-- TASKS TO CARRY OUT --
a. According to the article on impeachment-related Reddit posts, how many Senate votes would a conviction have required?
b. Write out the passage of the article on impeachment-related Reddit posts from "Web Mining [IS688, Spring" up to and including "be read here.", word for word.

## START TEXT EXCERPT

A Network Analysis of “Impeach”-Related Reddit Posts

Published in

Web Mining [IS688, Spring 2021]

12 min readFeb 24, 2021

The impeachment trial may be over, but what has Reddit had to say about it?

If you’re an American who’s been paying attention to political news lately, you probably heard about Trump being acquitted at his second impeachment trial following the former president’s incitement of insurrection. This, as many of us know, led to the capitol riots, and Democrats in Congress attempted to convict Trump for his actions. The Senate voted 57 for guilty and 43 for not guilty. All Democrat and both Independent senators voted guilty along with 7 Republican senators voted guilty. A conviction would require a 2/3 majority of the Senate (67 votes). This is the second time Trump has been acquitted in an impeachment trial. More information about Trump’s impeachment trial can be read here.

Source: https://www.flickr.com/photos/37527185@N05/50812356151/

Source: https://www.latimes.com/politics/story/2021-01-14/trump-impeachment-trial-could-begin-on-inauguration-day

To no surprise, some people have been talking about how this is Trump’s second impeachment trial, how he’s the first president in US history to be impeached twice (and acquitted twice), how he should or should not be convicted, and so on. Such an event can cause Americans much distress. Some people might not even care at all and choose to ignore what’s happened. But for those who have paid attention to this trial, people have discussed online what they think and/or speculate about what this means for the country, for Trump, and the future of America.

In this article, I will discuss how I investigated posts related to Trump’s impeachment on Reddit. The impeachment trial may be over, but what has Reddit had to say about it? Reddit is a social media platform where users can post and comment online according to different subreddits (communities based on topics, i.e. r/politics or r/news). Users typically go by a pseudonym and are generally free to discuss whatever they want on subreddits.

In my network analysis, I looked into the kinds of posts that have been submitted with the keyword “impeach” on all of Reddit to see what communities people have posted on and if there were any particular users or posts in general. By doing this, we can potentially gain some insight into what kinds of things people have had to say about the impeachment trial and where the general public stands on this issue. Has there even been significant discussion revolving around this event? Do people care about it at all?

The Process

The following is an explanation of how I eventually get to the results (discussed below). I used Python in a Jupyter Notebook and Gephi (more on that at step 4) for this analysis.

## END TEXT EXCERPT
## START SUPPLIED DATA

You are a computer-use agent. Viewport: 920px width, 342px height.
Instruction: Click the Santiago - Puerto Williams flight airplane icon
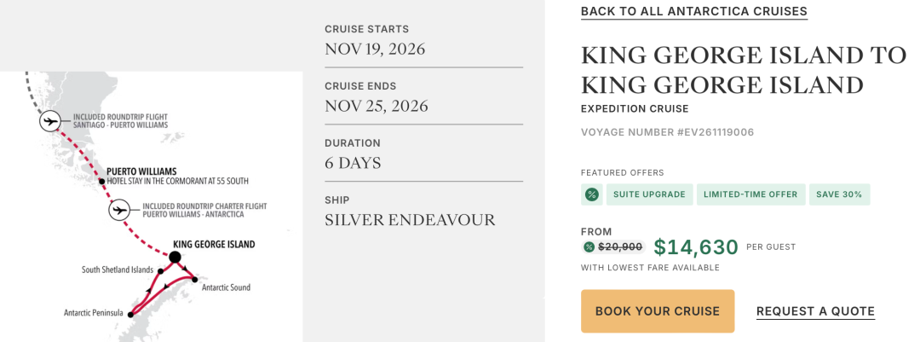50,121
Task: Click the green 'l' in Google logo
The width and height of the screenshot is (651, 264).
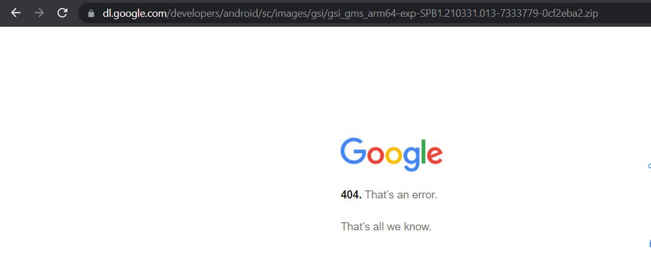Action: point(424,151)
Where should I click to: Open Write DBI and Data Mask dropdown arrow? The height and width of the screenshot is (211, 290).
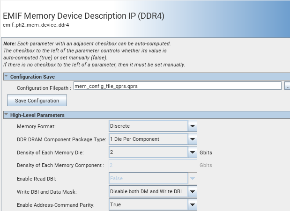(192, 191)
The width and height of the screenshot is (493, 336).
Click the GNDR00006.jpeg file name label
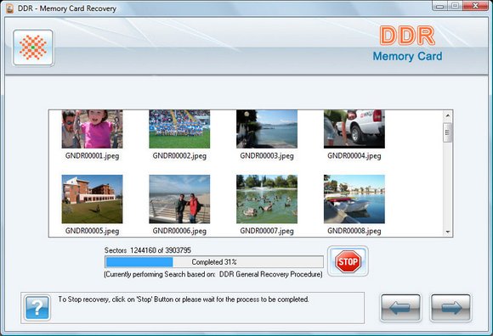point(179,231)
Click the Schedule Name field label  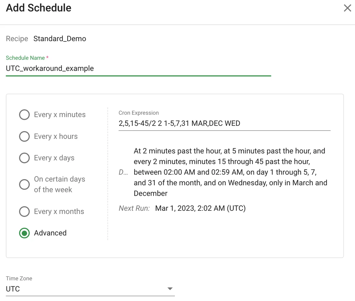tap(25, 58)
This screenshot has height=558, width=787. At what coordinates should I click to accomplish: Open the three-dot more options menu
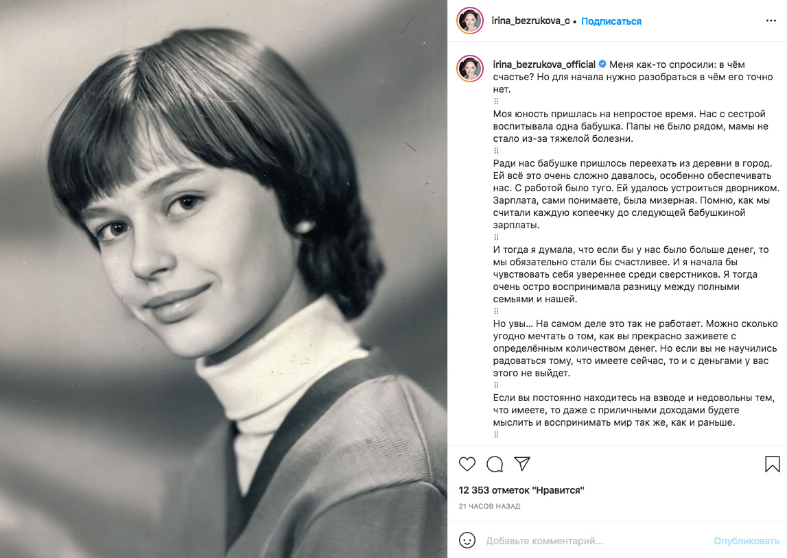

## END SUPPLIED DATA

-- RESULTS FOR EACH TASK --
a. A two-thirds majority of the Senate, or 67 votes.

b.
Web Mining [IS688, Spring 2021]

12 min readFeb 24, 2021

The impeachment trial may be over, but what has Reddit had to say about it?

If you’re an American who’s been paying attention to political news lately, you probably heard about Trump being acquitted at his second impeachment trial following the former president’s incitement of insurrection. This, as many of us know, led to the capitol riots, and Democrats in Congress attempted to convict Trump for his actions. The Senate voted 57 for guilty and 43 for not guilty. All Democrat and both Independent senators voted guilty along with 7 Republican senators voted guilty. A conviction would require a 2/3 majority of the Senate (67 votes). This is the second time Trump has been acquitted in an impeachment trial. More information about Trump’s impeachment trial can be read here.